Después de la muerte de Alexey Navalny en una prisión rusa en febrero, hackers contrarios al Kremlin buscaron venganza. Utilizando su acceso a una red informática vinculada al sistema penitenciario ruso, los piratas informáticos colgaron una foto de Navalny en el sitio web del contratista de la prisión pirateada, acompañada de un mensaje de apoyo.
Además, los hackers robaron una base de datos que contiene información sobre cientos de miles de presos rusos y sus familiares y contactos, incluidos los datos de los presos de la colonia penal del Ártico donde Navalny murió. Los hackers están compartiendo estos datos con la esperanza de que alguien pueda ayudar a entender lo que le ocurrió a Navalny.
También utilizaron su acceso a la tienda online del sistema penitenciario ruso para cambiar los precios de productos como fideos y carne enlatada a un rublo (aproximadamente 0,01 dólares), lo que normalmente cuestan más de un dólar, provocando una avalancha de compras.

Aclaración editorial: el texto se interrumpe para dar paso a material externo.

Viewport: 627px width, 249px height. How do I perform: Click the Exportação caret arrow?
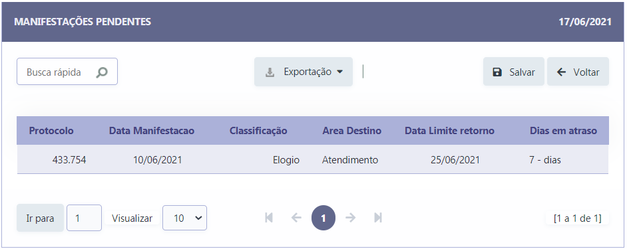(x=340, y=72)
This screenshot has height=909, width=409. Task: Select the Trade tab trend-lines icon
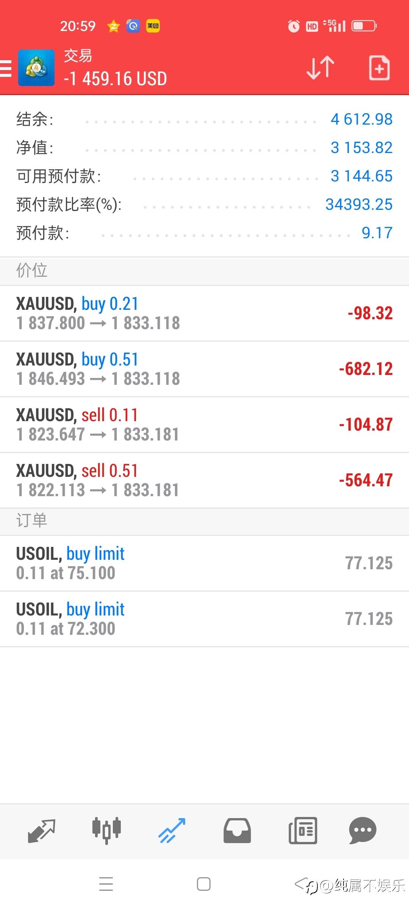[x=172, y=831]
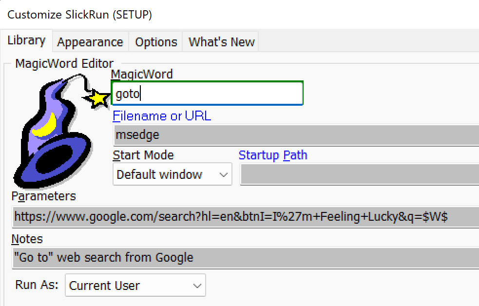This screenshot has width=479, height=306.
Task: Open the Startup Path link
Action: (x=273, y=155)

El grupo de hackers, que afirma ser de distintas nacionalidades, envió notas a los administradores de la tienda online advirtiéndoles que no retiraran los mensajes pro-Navalny de la página web. Cuando los administradores se negaron, los hackers destruyeron uno de sus servidores informáticos.

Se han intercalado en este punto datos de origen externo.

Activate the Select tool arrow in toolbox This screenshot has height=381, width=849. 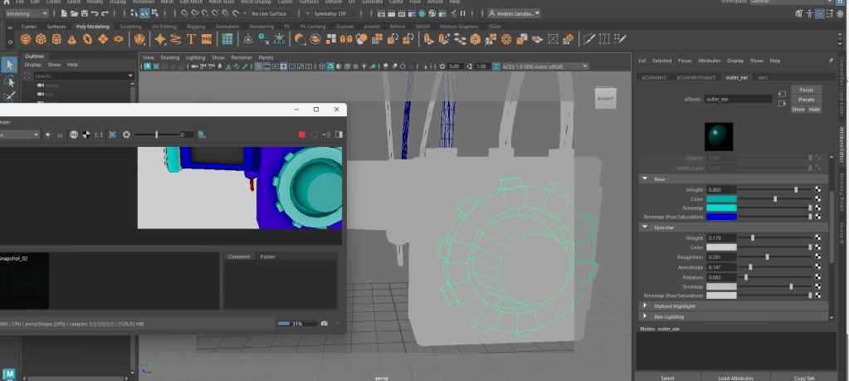tap(9, 65)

La piratería informática por motivos políticos, o “hacktivismo”, ha proliferado desde la invasión de Ucrania por parte de Rusia. Los hackers pro-ucranianos han atacado diversos objetivos rusos, utilizando el hacktivismo como una poderosa herramienta para expresar sus perspectivas y atacar a quienes perciben como adversarios.
El hackeo de la tienda online de la prisión vino acompañado de un mensaje de personas que se presentaron como expatriados rusos, expresando su amor por su país y su deseo de volver cuando esté libre del régimen de Putin.